“Arab rock” (appellation officielle), “beur punk”, “groove oriental”, lorsque Carte de séjour apparut sur le devant de la scène, après des mois de labeur dans un grenier de la Croix-Rousse, c’est une véritable révolution musicale que présenta le groupe fondé par les frères Amini et Rachid Taha dans le contexte d’une scène locale en pleine explosion au tournant des années 80 : du rock en arabe mais pas que (le rhorho, mélange d’arabe, de français et d’argot), nourri par les racines de ses membres et par leurs amours musicales (The Clash, Keith Richards, James Brown, on en passe).

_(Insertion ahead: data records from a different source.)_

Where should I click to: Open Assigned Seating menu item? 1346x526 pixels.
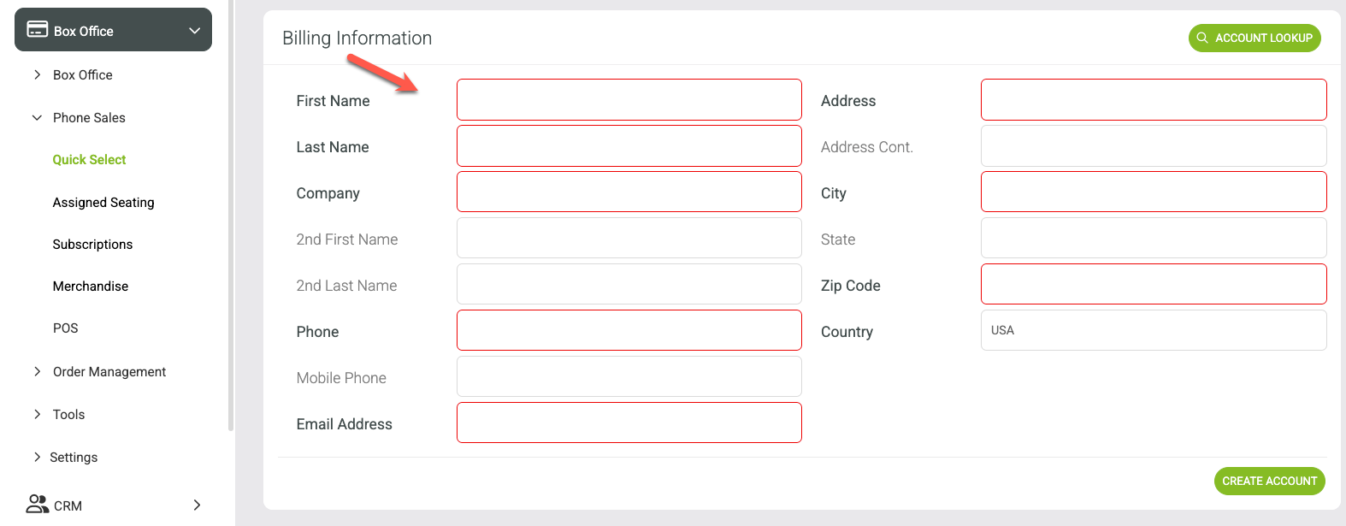point(103,202)
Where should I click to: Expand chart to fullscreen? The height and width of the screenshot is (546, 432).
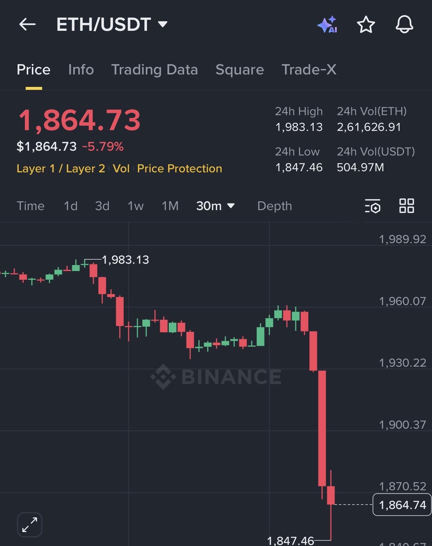click(30, 524)
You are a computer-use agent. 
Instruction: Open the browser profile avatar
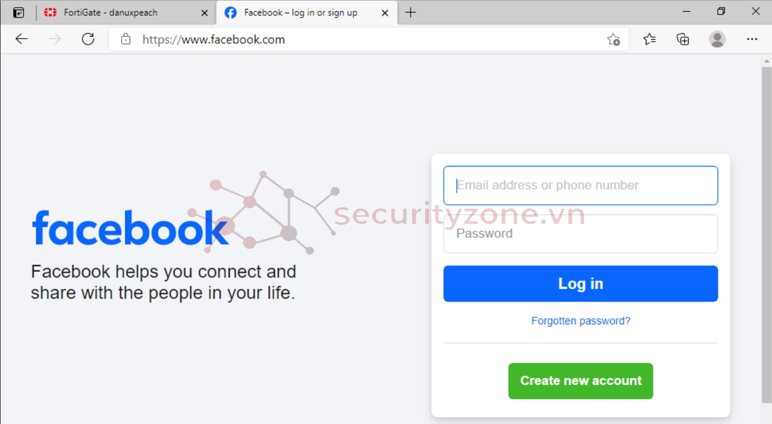[717, 39]
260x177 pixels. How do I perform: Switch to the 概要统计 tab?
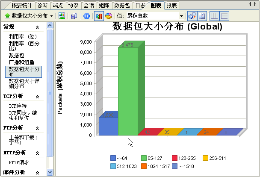tap(22, 5)
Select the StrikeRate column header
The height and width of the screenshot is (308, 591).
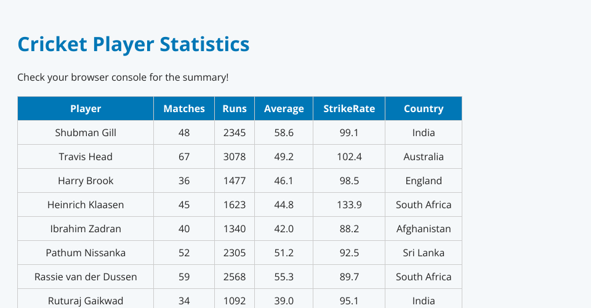(x=349, y=108)
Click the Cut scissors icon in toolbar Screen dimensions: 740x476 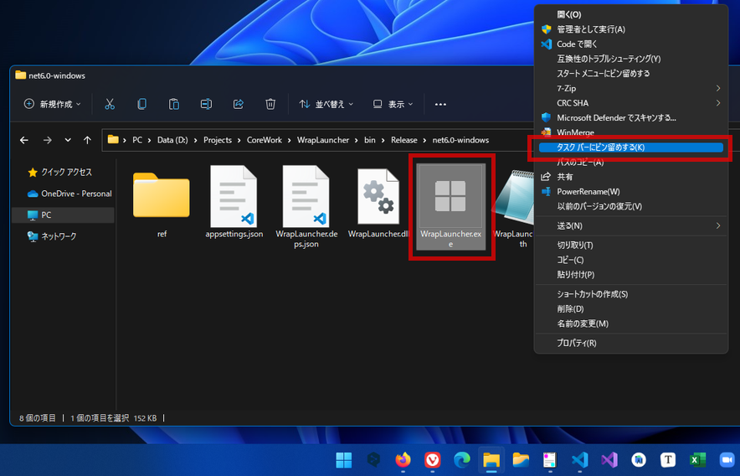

Mais aussi un petit truc en plus, politique, cinglant sans jamais se prendre au sérieux, marchant en parallèle des grandes luttes des années 80 (“marche des Beurs” en tête mais aussi opposition à la loi Peyrefitte).
Un mélange qui conduira le groupe sur toutes les scènes du monde (il sera sans doute le groupe lyonnais de l’époque le plus exposé) et à la gloire d’un tube énorme, reprise tout en ironie (et en rock) du Douce France de Charles Trenet.
Tout cela on le retrouve dans l’invraisemblable biographie commise par l’historien Philippe Hanus. Invraisemblable car fruit d’un travail de fourmi (et sans doute de longue haleine) qui n’oublie pas le moindre détail, le moindre témoignage de l’époque, des membres du groupe bien sûr mais aussi ceux qui l’ont accompagné ou croisé.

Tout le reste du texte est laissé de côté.